Design gives the Industrial, Consumer and Knowledge economies material form, semiotic content and so generates socio-cultural relevance.  It has also generated an unsatiable demand to use (finite) resources and create mountains of waste. Design has accelerated resource flows. It is therefore not suprising that the role of design in encouraging more sustainable production and consumption has received considerable attention.  Such work focuses on reducing the environmental impacts by the reduction of materials and energy usage, closed loop production, eco-efficiency, life cycle analysis and industrial ecology.  This body of work is well documented by Charter and Tischner (2001) and in the Centre for Sustainable Design’s series of annual conferences called Towards Sustainable Product Design from 1995 to the present. New design approaches and tools have emerged including green design, Design for the Environment (DfE), eco-re-design, ecodesign, LCA, DfX (where X is Assembly, Disassembly, Recycling), and Design for Sustainability (DfS). While such design approaches often have made considerable progress it is not clear how successful they have been in reducing our production and consumption metabolism, i.e. the speed with which resources flow, although the Wuppertal Institute’s MIPs system is a means of measuring redution of material flows over time.  Moving towards sustainble design practice is not easy.  Many observers have noted the phenomenon of the rebound effect, where gains in eco-efficiency and economy are lost through the monetary savings being applied to other forms of consumption (e.g. Manzini,2001).

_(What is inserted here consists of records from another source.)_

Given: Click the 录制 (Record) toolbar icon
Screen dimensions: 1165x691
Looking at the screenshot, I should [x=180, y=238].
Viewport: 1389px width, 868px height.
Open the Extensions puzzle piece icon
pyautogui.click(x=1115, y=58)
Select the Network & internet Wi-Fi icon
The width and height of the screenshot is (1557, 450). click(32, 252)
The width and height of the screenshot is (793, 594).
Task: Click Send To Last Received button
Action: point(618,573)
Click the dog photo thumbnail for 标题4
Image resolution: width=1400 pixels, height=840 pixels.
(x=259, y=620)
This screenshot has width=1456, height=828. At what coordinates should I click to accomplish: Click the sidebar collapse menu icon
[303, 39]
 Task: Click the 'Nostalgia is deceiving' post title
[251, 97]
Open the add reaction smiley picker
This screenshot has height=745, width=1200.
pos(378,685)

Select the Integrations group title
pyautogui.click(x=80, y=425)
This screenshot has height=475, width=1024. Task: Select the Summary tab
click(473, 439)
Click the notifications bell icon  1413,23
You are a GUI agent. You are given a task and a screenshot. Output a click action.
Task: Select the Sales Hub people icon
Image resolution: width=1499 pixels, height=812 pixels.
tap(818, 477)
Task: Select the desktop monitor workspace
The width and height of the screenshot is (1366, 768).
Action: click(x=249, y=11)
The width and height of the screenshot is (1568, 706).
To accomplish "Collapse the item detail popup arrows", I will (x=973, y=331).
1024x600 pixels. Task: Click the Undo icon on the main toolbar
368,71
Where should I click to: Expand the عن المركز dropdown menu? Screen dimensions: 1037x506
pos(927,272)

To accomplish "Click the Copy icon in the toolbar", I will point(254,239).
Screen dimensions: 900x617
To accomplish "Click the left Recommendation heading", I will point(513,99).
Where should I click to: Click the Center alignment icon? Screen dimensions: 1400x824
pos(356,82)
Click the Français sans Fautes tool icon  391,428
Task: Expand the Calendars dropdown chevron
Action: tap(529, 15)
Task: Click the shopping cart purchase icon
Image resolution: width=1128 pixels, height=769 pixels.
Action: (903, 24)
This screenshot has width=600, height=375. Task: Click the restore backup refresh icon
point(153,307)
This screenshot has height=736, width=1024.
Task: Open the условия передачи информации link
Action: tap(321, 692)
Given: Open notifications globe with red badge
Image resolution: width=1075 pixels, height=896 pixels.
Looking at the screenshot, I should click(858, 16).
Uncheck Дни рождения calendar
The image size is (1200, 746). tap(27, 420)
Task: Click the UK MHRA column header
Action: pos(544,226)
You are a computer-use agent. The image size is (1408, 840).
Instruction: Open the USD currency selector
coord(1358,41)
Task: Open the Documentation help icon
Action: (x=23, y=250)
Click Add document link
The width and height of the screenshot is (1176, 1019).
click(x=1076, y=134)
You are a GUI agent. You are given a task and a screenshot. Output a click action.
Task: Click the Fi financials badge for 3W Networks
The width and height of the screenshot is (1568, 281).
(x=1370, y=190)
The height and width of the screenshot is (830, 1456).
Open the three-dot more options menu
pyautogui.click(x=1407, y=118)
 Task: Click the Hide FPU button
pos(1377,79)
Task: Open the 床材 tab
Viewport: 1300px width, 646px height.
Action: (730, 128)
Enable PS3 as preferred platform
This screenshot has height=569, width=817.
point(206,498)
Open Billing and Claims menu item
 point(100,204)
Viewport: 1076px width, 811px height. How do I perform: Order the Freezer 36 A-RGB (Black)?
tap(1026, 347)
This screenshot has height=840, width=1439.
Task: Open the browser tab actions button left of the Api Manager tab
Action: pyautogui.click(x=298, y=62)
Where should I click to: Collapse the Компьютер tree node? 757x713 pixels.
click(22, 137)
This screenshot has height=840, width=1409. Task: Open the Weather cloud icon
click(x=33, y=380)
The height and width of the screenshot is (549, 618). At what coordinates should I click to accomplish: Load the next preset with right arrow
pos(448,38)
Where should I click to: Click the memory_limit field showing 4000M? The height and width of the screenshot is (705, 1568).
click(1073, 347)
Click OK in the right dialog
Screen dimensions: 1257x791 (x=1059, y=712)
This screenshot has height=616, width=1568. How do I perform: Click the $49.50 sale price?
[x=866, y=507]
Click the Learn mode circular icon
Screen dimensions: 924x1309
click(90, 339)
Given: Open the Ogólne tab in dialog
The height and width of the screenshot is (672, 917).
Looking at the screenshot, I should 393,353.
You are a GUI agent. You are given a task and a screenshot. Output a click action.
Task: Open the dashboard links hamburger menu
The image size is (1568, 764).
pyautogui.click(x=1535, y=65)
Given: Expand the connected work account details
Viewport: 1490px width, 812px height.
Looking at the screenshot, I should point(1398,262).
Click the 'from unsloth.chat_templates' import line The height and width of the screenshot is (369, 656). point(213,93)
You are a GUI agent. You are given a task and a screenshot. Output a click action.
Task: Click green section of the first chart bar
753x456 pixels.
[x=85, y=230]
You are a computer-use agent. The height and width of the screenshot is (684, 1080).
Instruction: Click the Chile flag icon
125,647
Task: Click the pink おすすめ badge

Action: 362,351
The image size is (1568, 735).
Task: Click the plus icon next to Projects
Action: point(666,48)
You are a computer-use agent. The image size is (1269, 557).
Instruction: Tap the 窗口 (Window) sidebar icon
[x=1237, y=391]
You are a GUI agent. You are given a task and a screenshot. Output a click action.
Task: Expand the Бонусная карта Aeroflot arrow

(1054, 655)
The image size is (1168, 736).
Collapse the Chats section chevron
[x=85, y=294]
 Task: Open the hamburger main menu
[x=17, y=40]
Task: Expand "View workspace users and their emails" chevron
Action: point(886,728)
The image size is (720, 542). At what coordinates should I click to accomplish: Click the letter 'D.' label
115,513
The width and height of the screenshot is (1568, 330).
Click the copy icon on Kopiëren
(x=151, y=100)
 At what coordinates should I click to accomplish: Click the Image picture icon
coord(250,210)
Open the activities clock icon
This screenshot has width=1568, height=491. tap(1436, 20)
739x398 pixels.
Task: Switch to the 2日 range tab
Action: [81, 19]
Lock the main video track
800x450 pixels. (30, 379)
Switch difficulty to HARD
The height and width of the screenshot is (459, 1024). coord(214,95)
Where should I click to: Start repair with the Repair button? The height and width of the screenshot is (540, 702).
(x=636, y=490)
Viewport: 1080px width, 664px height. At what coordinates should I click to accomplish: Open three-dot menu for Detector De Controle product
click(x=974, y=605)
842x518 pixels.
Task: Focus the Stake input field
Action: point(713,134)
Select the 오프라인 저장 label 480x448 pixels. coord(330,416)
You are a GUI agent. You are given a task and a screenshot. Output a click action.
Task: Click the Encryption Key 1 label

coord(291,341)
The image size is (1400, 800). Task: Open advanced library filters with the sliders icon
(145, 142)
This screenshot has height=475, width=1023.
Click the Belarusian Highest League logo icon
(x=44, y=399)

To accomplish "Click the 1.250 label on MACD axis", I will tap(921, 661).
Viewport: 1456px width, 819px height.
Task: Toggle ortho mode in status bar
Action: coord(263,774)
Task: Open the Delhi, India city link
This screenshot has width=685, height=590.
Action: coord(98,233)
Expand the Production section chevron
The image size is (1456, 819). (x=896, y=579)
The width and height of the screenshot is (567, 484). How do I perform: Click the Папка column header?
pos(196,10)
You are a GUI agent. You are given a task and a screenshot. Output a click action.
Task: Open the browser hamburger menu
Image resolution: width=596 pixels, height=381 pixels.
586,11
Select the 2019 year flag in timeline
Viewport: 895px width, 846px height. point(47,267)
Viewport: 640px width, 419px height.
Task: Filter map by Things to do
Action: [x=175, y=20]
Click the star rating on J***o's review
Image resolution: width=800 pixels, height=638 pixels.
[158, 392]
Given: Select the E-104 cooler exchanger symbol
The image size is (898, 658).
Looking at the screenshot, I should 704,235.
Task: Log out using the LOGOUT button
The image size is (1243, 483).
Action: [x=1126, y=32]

More recently there has been a resurgence of interest in how we can reduce consumption by designing products that satisfy cultural norms for form, function and emotion, by reviving ideas of universal design, human-centered design, experiential design and emotional design (see Clarkson et al, 2003; McDonagh-Philip and Lebbon, 2000).  This shift of focus is welcome and perhaps signals a new ethical dialogue in the design industry and profession to re-examine the human-object interface.  But such approaches are piecemeal and their specialist nature does not bode well in counteracting the juggernaut of the (fast) industrial design paradigm, a paradigm which still celebrates the modern movement’s fascination with speed and whose default metabolism is high.  Industrial design is ‘fast design’ governed by the tridos of technology, economy and politics.